The Senate has declared that when passed into law, the Bill on Agriculture, Industry and Modernisation currently before the Senate would transform Nigeria.
According to the Senate, the bill when passed into law, will give the required legal framework for mechanised farming in the country, particularly in the area of land to be used for that purpose by interested Nigerians.
Speaking in Abuja recently after he received a Merit Award from the Agricultural Extension Society of Nigeria, AESON, during their 24th annual conference, Chairman, Senate Committee on Media and Public Affairs, Senator Aliyu Sabi Abdullahi (APC Niger North), said: “A number of young boys today are not ready to do the kind of agriculture their parents or grandparents did, that is, using hoe and cutlass.

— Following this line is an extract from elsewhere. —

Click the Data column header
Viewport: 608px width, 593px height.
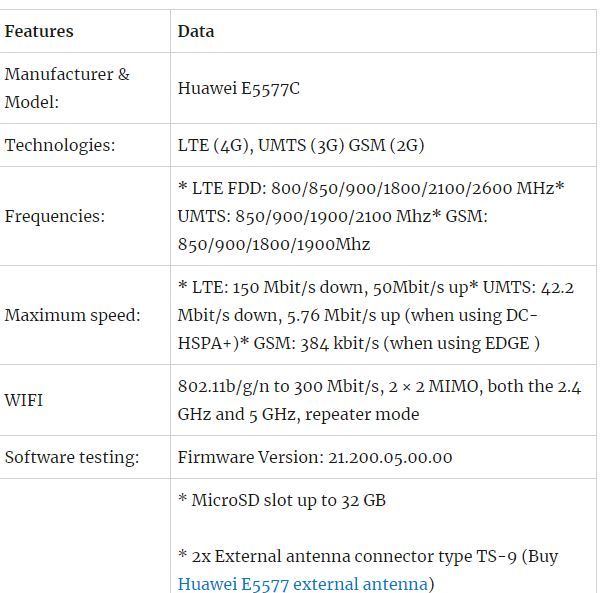tap(196, 31)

“They want modern agriculture that uses all the necessary modern agricultural tools. And that is not possible without the necessary laws. Based on the research I conducted, knowing what happened in countries such as Philippines, Malaysia, Singapore, India, Srilanca, Thailand and so many other South East Asian countries, I am convinced that if this bill come to play, definitely it will contribute in moving the agricultural sector forward interns of modernisation.
Sabi Abdullahi, who incidentally was the sponsor of the bill waiting for second reading, said that the Agriculture, Industry and Modernisation Bill seeks to place agriculture as the fulcrum of industrialisation through modernising the way agriculture is practised in the country, adding, “What this means is that within the context of the bill, there will be policy formulation.”
We want to bring the National Council on Agriculture and make it a much more practical form where all contributors in the agricultural industry will come and discuss the relevant policies as it affects agriculture.”
“Currently, it is just an administrative routine where they go to conferences and by the time the council is gone, in many instances, you don’t achieve much. But here, we have expanded the council to bring in both the private sector, farmers and various interest groups so that they will contribute to policymaking.”
Senator Abdullahi, who noted that if farmers were able to come to terms with what standards are when it comes to exporting their product, they will be getting the right price rather than discounted prices, adding “The other critical aspect of the bill is the area of mechanisation. Mechanisation is in the heart of industrialisation. It’s about industrialising and modernising our agriculture.”
“But right now, the agricultural engineers are either abandoned or forgotten. And this bill seeks to rehabilitate the profession and make it to a very veritable tool for agricultural development so that at the end, whatever it is that you are mechanizing, means you will be dealing with a lot of machines. Wherever they are situated you must have the capacity for people to be able to provide services and technical assistance.”